Her words landed like a death sentence. The mission had never been about destroying the invasion. It had been about mapping it. And now, they had led the architect of the invasion directly to their doorstep.

Inside the mental prison, Konto fought back. Not with power, but with will. He focused on a single memory, a single, unshakeable truth. The feeling of rain on his face in the Undercity, the smell of ozone and wet pavement, the taste of cheap synth-ale on his tongue. He clung to it, a tiny island of reality in an ocean of chaos. He was Konto. He was a Dreamwalker. He was not food.

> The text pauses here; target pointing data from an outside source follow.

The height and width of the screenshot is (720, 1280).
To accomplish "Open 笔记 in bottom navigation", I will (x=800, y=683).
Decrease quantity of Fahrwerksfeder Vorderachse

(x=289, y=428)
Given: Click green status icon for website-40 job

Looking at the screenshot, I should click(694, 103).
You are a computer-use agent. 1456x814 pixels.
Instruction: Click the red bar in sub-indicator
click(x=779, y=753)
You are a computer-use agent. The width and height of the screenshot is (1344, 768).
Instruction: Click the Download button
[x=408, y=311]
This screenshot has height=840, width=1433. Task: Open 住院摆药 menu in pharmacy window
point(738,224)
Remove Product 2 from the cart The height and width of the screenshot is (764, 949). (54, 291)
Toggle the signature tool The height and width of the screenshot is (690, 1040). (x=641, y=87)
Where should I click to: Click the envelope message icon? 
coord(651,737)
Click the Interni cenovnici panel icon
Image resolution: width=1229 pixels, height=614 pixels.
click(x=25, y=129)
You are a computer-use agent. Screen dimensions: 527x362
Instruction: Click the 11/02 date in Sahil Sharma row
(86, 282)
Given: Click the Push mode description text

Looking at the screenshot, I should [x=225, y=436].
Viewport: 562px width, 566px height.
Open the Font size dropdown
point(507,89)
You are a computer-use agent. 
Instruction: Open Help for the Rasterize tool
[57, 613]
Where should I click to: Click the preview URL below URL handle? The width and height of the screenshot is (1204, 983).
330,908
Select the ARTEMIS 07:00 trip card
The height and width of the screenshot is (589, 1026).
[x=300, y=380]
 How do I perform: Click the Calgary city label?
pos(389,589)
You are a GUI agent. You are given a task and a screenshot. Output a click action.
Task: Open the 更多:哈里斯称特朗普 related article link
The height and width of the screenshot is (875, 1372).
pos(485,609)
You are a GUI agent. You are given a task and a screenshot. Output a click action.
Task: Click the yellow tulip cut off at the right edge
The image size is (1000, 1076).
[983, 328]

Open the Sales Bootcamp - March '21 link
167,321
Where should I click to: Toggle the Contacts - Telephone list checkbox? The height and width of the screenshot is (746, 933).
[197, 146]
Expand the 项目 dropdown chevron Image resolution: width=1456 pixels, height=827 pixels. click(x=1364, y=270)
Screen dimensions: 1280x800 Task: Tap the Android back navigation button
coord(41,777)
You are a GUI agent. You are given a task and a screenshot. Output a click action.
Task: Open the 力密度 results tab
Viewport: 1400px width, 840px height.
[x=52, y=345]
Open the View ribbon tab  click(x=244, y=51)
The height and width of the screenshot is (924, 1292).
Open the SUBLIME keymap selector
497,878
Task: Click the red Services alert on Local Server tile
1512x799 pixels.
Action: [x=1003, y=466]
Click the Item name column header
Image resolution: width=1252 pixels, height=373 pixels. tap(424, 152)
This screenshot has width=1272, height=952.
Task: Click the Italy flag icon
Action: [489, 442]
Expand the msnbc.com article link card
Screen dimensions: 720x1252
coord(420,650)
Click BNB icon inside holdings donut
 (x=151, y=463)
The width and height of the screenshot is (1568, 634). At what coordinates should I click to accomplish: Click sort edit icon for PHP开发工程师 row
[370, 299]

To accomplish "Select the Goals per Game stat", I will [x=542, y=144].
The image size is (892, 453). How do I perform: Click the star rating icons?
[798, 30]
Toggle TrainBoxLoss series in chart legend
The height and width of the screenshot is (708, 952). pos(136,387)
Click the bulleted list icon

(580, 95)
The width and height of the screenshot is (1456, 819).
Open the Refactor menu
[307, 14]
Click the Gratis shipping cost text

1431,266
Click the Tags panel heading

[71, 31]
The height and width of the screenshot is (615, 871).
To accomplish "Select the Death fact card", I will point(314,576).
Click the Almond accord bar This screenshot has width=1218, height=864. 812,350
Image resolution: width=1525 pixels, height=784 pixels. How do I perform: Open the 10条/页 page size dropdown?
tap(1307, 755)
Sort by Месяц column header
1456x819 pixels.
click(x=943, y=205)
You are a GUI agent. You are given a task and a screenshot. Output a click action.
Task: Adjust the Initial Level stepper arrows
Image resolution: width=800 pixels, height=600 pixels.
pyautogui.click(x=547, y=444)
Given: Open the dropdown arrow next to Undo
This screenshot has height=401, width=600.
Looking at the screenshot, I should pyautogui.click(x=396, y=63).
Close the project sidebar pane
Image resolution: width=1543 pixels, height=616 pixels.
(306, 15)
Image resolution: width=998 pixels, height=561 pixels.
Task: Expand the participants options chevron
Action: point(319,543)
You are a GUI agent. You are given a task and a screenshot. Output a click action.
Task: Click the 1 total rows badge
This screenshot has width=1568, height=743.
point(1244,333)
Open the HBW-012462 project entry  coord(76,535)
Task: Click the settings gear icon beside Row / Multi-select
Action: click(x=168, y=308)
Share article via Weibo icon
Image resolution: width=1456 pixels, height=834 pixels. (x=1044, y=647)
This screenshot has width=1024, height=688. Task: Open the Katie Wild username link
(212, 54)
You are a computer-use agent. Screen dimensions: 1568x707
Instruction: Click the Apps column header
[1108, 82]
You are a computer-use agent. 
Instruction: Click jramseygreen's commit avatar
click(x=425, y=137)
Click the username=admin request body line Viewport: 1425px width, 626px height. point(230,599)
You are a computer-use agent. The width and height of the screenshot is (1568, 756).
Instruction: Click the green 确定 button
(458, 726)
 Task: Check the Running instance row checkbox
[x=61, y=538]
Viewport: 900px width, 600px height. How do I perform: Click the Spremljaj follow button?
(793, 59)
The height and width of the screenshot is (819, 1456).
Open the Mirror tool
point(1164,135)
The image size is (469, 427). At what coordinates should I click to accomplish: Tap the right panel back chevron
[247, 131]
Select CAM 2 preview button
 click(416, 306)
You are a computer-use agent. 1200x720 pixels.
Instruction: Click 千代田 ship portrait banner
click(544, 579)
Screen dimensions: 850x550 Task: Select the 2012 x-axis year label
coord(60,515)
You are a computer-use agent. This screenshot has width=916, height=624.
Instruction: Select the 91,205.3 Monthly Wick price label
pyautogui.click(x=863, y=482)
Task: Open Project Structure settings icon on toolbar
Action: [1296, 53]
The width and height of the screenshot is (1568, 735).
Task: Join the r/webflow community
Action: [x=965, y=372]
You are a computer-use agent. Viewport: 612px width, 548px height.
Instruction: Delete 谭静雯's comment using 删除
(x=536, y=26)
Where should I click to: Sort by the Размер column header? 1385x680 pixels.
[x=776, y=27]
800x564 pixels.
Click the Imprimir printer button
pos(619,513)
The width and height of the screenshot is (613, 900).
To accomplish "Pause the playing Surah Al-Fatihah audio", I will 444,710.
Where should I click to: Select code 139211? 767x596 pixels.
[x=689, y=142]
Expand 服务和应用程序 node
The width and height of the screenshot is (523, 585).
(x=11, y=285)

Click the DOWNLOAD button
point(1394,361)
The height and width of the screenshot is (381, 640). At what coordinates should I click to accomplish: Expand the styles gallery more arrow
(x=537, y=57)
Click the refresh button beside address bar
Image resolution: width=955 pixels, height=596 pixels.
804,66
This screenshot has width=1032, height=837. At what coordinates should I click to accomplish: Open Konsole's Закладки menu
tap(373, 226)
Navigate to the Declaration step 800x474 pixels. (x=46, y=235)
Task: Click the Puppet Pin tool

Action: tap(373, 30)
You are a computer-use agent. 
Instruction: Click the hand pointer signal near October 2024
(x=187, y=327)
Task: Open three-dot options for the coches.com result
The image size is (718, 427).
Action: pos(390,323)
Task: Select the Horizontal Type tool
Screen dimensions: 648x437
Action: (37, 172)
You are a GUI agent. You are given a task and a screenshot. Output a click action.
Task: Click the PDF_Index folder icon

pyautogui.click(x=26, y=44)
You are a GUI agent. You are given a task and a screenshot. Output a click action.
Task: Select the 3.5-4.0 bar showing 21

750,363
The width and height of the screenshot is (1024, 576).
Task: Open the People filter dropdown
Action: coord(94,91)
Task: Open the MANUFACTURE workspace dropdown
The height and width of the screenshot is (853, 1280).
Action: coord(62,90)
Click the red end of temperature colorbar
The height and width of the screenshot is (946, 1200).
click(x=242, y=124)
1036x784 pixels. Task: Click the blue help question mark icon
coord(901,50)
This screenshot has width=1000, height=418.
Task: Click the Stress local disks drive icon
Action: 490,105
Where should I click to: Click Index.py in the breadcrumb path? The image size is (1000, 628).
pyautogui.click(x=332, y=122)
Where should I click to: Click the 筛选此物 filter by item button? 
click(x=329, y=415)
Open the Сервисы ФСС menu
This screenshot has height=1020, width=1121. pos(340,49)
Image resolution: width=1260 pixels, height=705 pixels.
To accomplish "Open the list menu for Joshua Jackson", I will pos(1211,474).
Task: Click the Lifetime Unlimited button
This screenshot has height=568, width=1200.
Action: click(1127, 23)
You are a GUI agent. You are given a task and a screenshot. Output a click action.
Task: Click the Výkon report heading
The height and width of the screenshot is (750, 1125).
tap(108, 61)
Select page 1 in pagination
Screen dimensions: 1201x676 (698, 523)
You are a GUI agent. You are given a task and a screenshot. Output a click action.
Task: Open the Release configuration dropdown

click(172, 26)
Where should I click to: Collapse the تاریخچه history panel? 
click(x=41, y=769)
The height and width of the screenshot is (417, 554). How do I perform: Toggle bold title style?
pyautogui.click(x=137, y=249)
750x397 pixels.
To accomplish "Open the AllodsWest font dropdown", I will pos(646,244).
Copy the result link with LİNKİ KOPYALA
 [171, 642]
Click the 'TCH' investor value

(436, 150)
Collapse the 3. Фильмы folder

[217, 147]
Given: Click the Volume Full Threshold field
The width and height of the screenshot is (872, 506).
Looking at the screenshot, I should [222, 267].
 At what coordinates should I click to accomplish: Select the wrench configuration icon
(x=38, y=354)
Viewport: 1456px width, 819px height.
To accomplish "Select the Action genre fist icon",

As he focused, a flicker of resistance. The entity's advance paused, infinitesimally. It was as if it had encountered a hard, indigestible seed within the soft fruit of his mind. In that moment of pause, he felt something else. A tiny, sharp sliver of information, a psychic shard left behind by the Echo's sacrifice. It wasn't a thought or a word, but a concept, a pure piece of data. It was the Echo's final secret, a desperate clue embedded in the fabric of the collapsing prison. *The First Dreamer is not a being of will, but of instinct. It does not think. It only hungers. And hunger can be starved.*

The shard of knowledge was a weapon. But how could he use it? How could he starve a god?

In the War Room, Liraya made her choice. The message *"Don't pull"* was not a command to be obeyed. It was a warning. A warning that pulling him would trigger the catastrophe Edi described. But staying, allowing the entity to consume Konto and use his power as a beacon, was an even greater catastrophe. It was a choice between the certain death of one man and the potential death of millions. It was the choice she was born to make, the burden of her privilege and her power.

"Edi," she said, her voice cold and clear, the voice of a Magisterium Council member, not a frightened woman. "Forget the hard pull. Initiate the 'Cerberus Protocol.'"

Edi's head snapped up. "The Cerberus Protocol? Liraya, that's theoretical! It's designed to sever a psychic tether by creating a cascading resonance collapse! It's never been tested! It could turn his mind to soup!"

"It's our only chance to keep it from using him as a gateway," she shot back, her eyes blazing. "Do it. Now."

As Edi's fingers flew across his console, typing in the authorization codes for a protocol that was little more than a desperate theory, the entity on the screen roared again. It had finished tasting the probe. Now, it reached for the main course. A tendril of pure, psychic nothingness lashed out from the core of the storm, striking the shimmering, fragile thread of the connection that led all the way back to the War Room. Back to Konto.